### SEITENAUSZUG ###

Nahost

Technischer Defekt oder Raketentreffer? Offene Fragen zum Flugzeugabsturz im Iran

Je mehr man über den Flugzeugabsturz am Mittwoch mit mehr als 170 Toten im Iran erfährt, desto mehr Fragen tun sich auf. Führte ein technischer Defekt zum Absturz? Wurde die Maschine abgeschossen? Die wichtigsten offenen Fragen dazu im Überblick.
Technischer Defekt oder Raketentreffer? Offene Fragen zum Flugzeugabsturz im IranQuelle: Reuters © Mehdi Bolourian/Fars News Agency/WANA via Reuters

von Finian Cunningham

Der Absturz des ukrainischen Flugzeugs am Mittwoch im Iran scheint wegen seiner räumlichen und zeitlichen Nähe zum kurz zuvor erfolgten iranischen Raketenangriff auf US-Stützpunkte im Irak verdächtig. Die iranischen Behörden waren schnell zur Hand, einen technischen Fehler für den Absturz der Boeing 737-800 verantwortlich zu machen, bei dem 176 Menschen getötet wurden. Das Flugzeug war am Mittwochmorgen von Teheran aus in Richtung Kiew gestartet.

###

*ZU ERLEDIGEN*:
(a) Von welcher Stadt aus startete das Flugzeug laut dem Artikel zum Flugzeugabsturz, und welches Ziel hatte es?
(b) Gib im Artikel zum Flugzeugabsturz den Abschnitt wörtlich wieder, der bei „von Finian Cunningham“ beginnt und bei „Richtung Kiew gestartet.“ endet.

### ROHDATEN ###

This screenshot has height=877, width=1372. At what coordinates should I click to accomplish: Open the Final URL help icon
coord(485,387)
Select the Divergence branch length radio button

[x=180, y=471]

###

*DIE LÖSUNGEN*:
(a) Das Flugzeug startete am Mittwochmorgen in Teheran und flog in Richtung Kiew.

(b)
von Finian Cunningham

Der Absturz des ukrainischen Flugzeugs am Mittwoch im Iran scheint wegen seiner räumlichen und zeitlichen Nähe zum kurz zuvor erfolgten iranischen Raketenangriff auf US-Stützpunkte im Irak verdächtig. Die iranischen Behörden waren schnell zur Hand, einen technischen Fehler für den Absturz der Boeing 737-800 verantwortlich zu machen, bei dem 176 Menschen getötet wurden. Das Flugzeug war am Mittwochmorgen von Teheran aus in Richtung Kiew gestartet.